Segment Open

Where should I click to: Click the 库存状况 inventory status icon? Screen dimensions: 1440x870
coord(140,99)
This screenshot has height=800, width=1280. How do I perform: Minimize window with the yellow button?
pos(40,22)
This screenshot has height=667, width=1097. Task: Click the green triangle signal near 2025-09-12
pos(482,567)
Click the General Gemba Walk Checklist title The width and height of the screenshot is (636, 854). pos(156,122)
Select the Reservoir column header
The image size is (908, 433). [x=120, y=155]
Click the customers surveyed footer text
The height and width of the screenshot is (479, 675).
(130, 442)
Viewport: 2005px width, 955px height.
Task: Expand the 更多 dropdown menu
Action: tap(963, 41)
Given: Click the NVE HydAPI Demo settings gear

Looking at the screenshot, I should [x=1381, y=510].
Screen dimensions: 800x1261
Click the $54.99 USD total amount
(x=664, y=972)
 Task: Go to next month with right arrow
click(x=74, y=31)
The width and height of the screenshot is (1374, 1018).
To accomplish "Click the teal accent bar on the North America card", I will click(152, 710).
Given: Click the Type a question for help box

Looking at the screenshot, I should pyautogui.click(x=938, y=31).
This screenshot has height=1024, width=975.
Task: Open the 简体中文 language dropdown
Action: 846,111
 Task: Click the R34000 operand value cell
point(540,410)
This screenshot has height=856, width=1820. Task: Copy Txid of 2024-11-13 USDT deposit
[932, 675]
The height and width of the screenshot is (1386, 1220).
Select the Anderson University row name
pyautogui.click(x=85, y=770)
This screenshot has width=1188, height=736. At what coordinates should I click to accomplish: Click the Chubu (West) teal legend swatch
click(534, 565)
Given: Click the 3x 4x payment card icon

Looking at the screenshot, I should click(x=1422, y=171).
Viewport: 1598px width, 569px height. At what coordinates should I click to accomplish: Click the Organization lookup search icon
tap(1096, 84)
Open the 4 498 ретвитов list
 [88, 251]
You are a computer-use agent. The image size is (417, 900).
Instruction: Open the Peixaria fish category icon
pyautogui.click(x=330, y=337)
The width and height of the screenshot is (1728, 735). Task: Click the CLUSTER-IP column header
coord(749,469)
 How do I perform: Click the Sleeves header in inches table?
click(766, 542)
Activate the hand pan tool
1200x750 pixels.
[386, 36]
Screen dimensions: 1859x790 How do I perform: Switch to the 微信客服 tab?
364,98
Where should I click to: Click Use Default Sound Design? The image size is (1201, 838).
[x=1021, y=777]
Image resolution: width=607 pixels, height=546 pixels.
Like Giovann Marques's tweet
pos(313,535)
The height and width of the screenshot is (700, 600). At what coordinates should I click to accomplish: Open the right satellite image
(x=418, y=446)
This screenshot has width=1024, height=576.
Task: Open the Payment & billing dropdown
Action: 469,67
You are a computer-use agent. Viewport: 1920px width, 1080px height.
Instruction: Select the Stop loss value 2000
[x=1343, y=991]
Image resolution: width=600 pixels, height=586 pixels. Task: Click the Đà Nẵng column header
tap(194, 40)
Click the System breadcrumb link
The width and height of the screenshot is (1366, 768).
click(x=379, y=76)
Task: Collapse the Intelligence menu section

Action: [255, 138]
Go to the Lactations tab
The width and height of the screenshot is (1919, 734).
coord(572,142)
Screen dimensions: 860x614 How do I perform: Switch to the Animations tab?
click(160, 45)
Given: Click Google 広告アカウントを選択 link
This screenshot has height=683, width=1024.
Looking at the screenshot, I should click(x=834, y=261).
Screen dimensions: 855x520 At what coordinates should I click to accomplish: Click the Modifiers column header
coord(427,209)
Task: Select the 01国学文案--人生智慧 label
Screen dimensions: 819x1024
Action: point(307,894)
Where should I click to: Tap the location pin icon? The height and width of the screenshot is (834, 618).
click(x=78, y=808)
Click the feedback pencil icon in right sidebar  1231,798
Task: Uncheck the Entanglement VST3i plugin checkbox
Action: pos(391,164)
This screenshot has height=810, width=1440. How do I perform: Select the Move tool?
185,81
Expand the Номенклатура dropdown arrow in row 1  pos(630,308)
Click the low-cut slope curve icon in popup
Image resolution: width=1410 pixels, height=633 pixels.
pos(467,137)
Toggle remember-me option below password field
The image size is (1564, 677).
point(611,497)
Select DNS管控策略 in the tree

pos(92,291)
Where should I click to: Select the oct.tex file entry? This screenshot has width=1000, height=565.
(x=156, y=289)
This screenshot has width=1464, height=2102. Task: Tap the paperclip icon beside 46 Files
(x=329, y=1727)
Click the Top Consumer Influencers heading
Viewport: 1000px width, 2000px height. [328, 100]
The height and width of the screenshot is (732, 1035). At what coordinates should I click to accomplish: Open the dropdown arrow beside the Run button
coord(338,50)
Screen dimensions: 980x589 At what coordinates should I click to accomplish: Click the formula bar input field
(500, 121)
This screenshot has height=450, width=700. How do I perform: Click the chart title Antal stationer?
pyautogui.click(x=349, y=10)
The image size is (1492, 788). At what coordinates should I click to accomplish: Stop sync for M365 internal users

Segment Closed

> _Work instructions_: Whenever a line above includes "link", copy it in full.

> _Response below_:
Click the System breadcrumb link
Given: Click Google 広告アカウントを選択 link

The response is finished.